# start of Document text
Later this week I’ll be attending the Net Promoter Conference in San Francisco. I’m really looking covering this event for Research Access.
Customer satisfaction (or CSAT) measurement is a highly specialized, but vitally important, part of the research world.
Yet I think there are many researchers and marketers who aren’t terribly familiar with the ins and outs of customer satisfaction and loyalty measurement.
Here is a quick ABC guide to what you need to know about CSAT.
Satmetrix, known as the Net Promoter Company, is the firm that administers the Net Promoter methodology.
The ACSI (American Customer Satisfaction Index) is a methodology for measuring customer satisfaction. It factors in the following variables: customer expectations, perceived quality, perceived value, customer complaints and customer loyalty.
Customer satisfaction and loyalty are fluid; therefore, most measurement programs involve tracking scores consistently over time.
Customer satisfaction is a leading indicator of business success; that’s why it’s so important to understand it and take action based on it.
The Secure Customer Index is a customer satisfaction measurement methodology developed by D. Randall Brandt. The SCI combines three elements – overall satisfaction, likelihood to continue using the service, and likelihood to recommend.
The purpose of customer satisfaction research is to assess current attitudes toward a company in order to predict purchase behavior in the future.
Answering the Ultimate Question is a book by Fred Reichheld which outlines the Net Promoter methodology.
# end of Document text
* Goal:
Extend the ABC guide to customer satisfaction measurement with further entries after its last one.
# start of Recorded information
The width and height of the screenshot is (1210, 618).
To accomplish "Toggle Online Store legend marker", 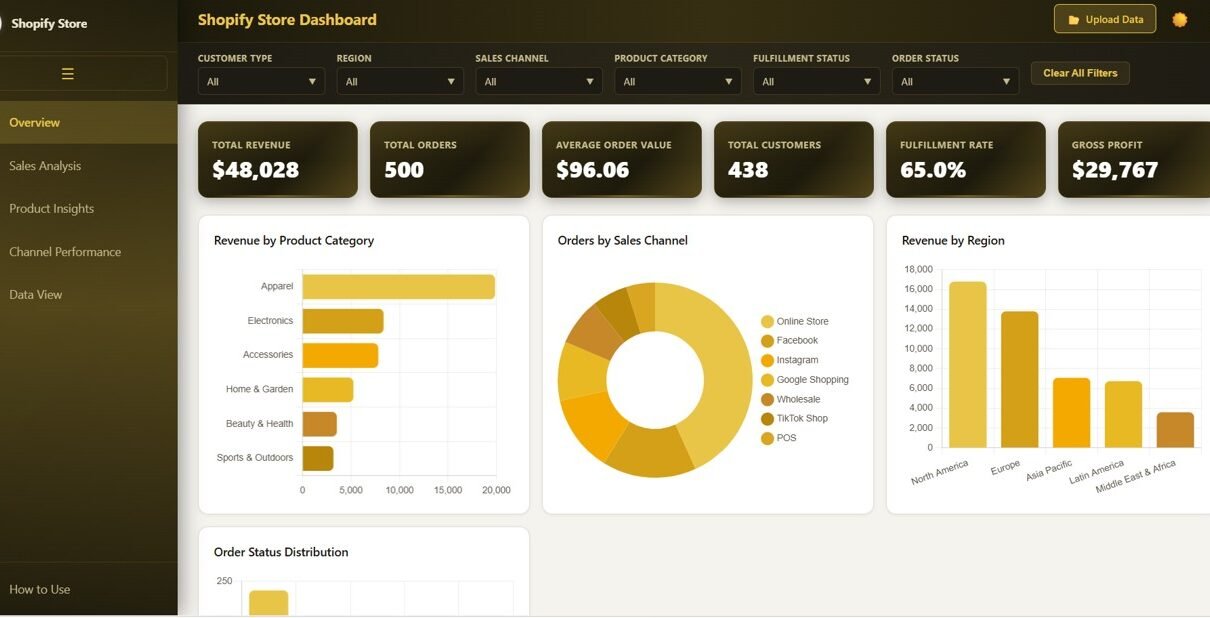I will point(767,322).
# end of Recorded information
* Exercise result:
The Net Promoter score is just what the name implies – the net of customers who are “promoters” minus those who are “detractors.” The core Net Promoter question asks on a scale of 0 to 10 how likely a customer is to recommend the company to a colleague or friend. The NPS is calculated by subtracting the percentage of customers who give a score of 0 through 6 (“Detractors”) from the percentage who give a score of 9 or 10 (“Promoters”).
Like all research, customer satisfaction research is a search for truth. There are different approaches, but the search for truth must continue unabated.
Most customer satisfaction methodologies yield an index; a single score which is easy for an organization to understand, and, importantly, can be the basis for positive action.
Out of Luck
Firms that ignore customer satisfaction altogether will soon find themselves out of luck.
Net Promoter is a customer satisfaction measurement methodology, developed by Satmetrix, Bain & Company, and Fred Reichheld. The Net Promoter Score is obtained by asking customers about their likelihood to recommend a company to a friend or colleague.
You can use this link to get a discount if you’d like to join me at the Net Promoter Conference in San Francisco, February 1-3, 2012.
I hope to see you there!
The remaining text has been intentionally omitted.